Insgesamt hat die Polizei die Geschwindigkeit von fast 42 000 Fahrzeugen gemessen. 1186 Fahrerinnen und Fahrer waren schneller als erlaubt unterwegs. In 170 Fällen wurde die Geschwindigkeit so stark überschritten, dass die Fahrerinnen und Fahrer nun mit einem Bußgeld von 60 Euro rechnen müssen. 19 Fahrerinnen und Fahrern droht ein Fahrverbot. Einer der Spitzenreiter war ein 44-Jähriger, der mit seinem Audi A6 auf der B 28 bei Römerstein im Kreis Reutlingen rund 54 Stundenkilometer zu schnell unterwegs war. Erlaubt waren 100 Stundenkilometer. Neben zwei Punkten in Flensburg erwartet ihn nun ein Bußgeld von mindestens 480 Euro und ein Monat Fahrverbot. Noch dreister war ein 59-jähriger Fahrer eines Audi TT RS, der auf der gleichen Strecke rund 67 Stundenkilometer zu schnell war. Er muss laut Polizei mit zwei Punkten in Flensburg, zwei Monaten Fahrverbot und einem Bußgeld von mindestens 600 Euro rechnen.

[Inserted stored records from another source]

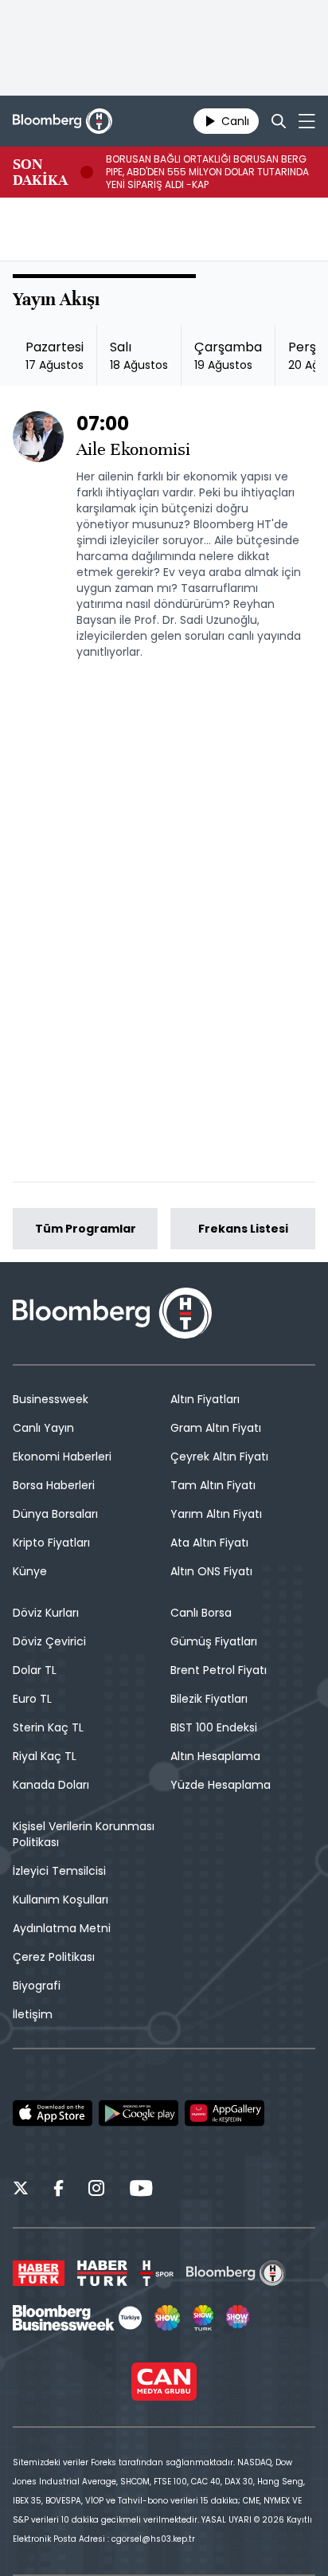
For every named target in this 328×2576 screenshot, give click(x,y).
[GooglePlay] (138, 2113)
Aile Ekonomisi (133, 449)
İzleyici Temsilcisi (59, 1871)
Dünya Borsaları (55, 1514)
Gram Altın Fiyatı (215, 1428)
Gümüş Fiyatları (213, 1641)
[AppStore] (52, 2113)
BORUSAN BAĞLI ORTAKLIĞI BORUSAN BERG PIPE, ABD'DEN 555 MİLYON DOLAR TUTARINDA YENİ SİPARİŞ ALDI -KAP (207, 172)
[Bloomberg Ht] (236, 2273)
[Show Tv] (167, 2318)
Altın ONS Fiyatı (211, 1571)
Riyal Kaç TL (44, 1756)
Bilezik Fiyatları (209, 1699)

Alkohol, Drogen oder ohne Gurt – Polizei ahndet viele Verstöße

Ein Fahrzeuglenker wurde aus dem Verkehr gezogen, weil er unter Alkoholeinfluss stand, zwei Fahrer mussten ihr Auto laut Polizei stehen lassen, weil sie unter Drogeneinfluss standen. 21 Personen wurden mit dem Handy am Steuer erwischt. Sie erwartet ein Punkt in Flensburg und ein Bußgeld von mindestens 100 Euro. 16 Verkehrsteilnehmer mussten verwarnt werden, weil sie den Sicherheitsgurt nicht angelegt hatten. Das Polizeipräsidium Reutlingen setzte beim Aktionstag am Mittwoch rund 137 Beamtinnen und Beamte an 33 Kontrollstellen ein. Die Behörden der Landkreise und Kommunen beteiligten sich mit 24 Beamten an 29 Kontrollstellen.

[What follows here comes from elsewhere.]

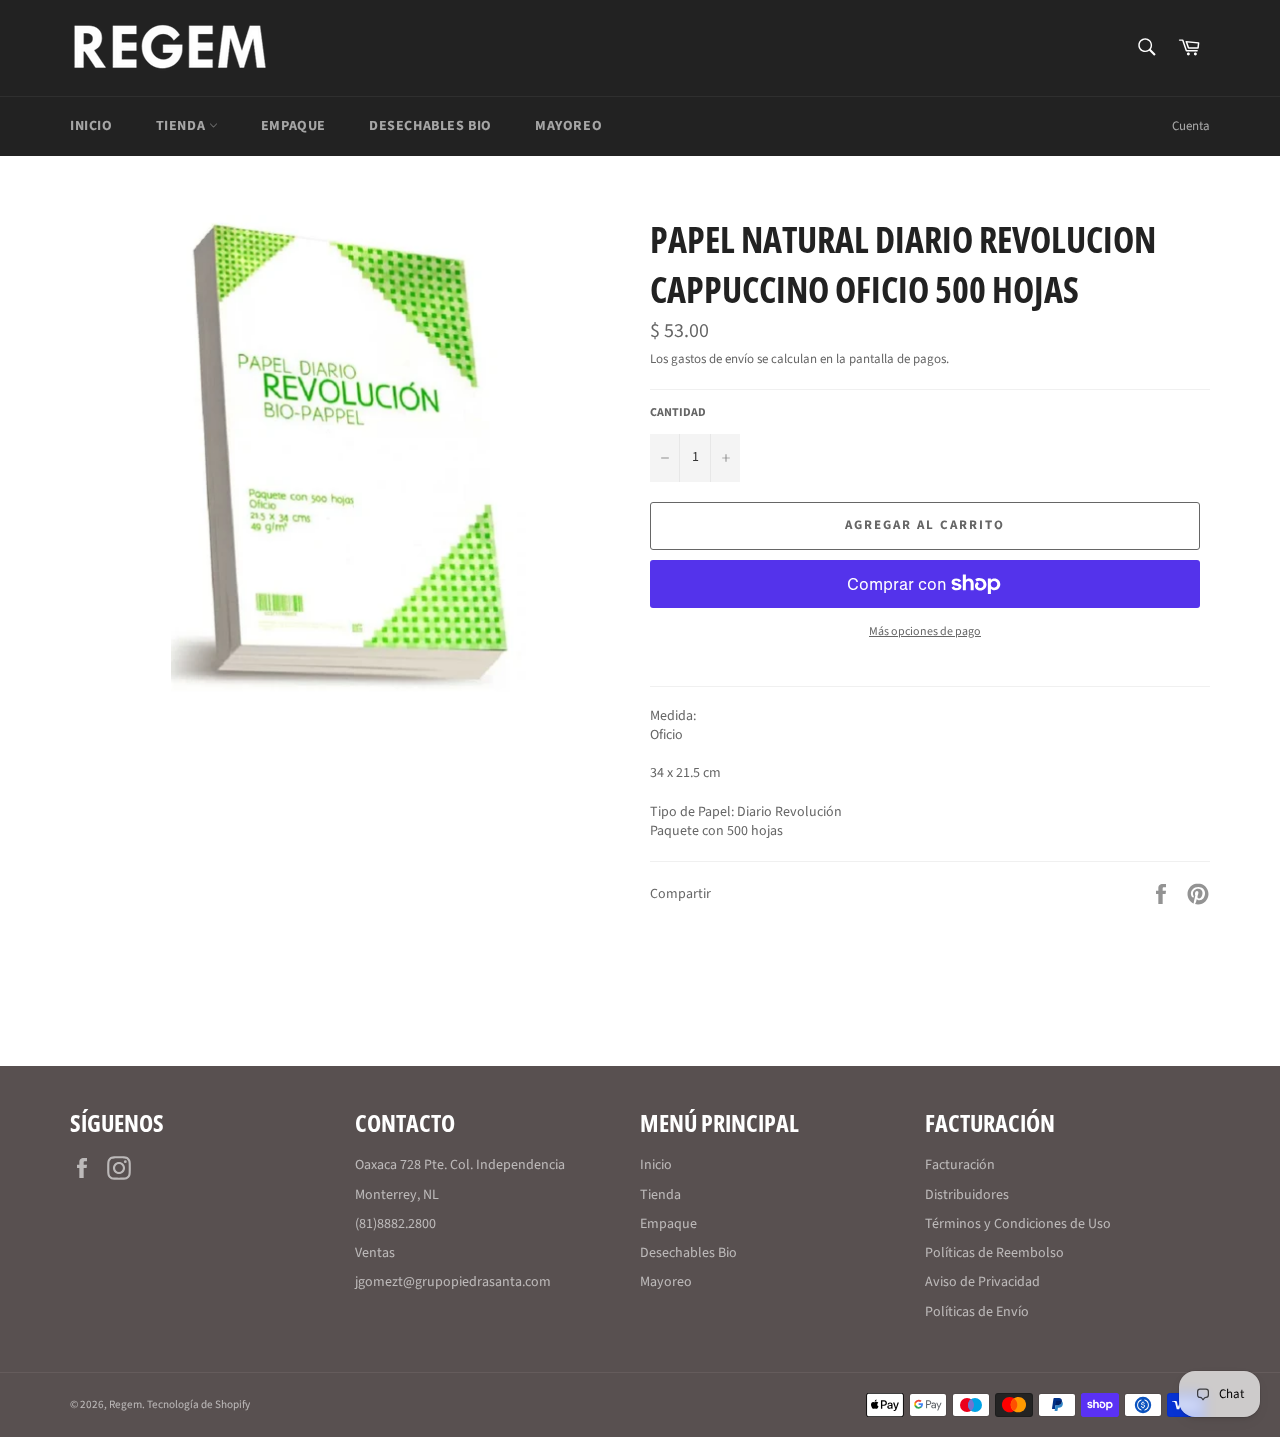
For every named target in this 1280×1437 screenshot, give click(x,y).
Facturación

Rasen ist für fast ein Drittel der tödlichen Unfälle mitverantwortlich

Im Zuständigkeitsbereich des Präsidiums sind im vergangenen Jahr bei 36 Verkehrsunfällen 40 Menschen ums Leben gekommen. In neun Fällen, also bei fast einem Viertel der tödlichen Unfälle, war überhöhte Geschwindigkeit unfallursächlich oder mitursächlich, wie die Polizei mitteilt. „Deshalb wird die Geschwindigkeitsüberwachung auch weiterhin ein fester Bestandteil der polizeilichen Arbeit zur Erhöhung der Sicherheit auf unseren Straßen sein“, heißt es in dem Bericht. Die intensiven Kontrollen werden fortgesetzt. Die Speedweek dauert noch bis diesen Sonntag. Aber auch darüber hinaus sei mit Verkehrskontrollen zu rechnen, betont die Polizei.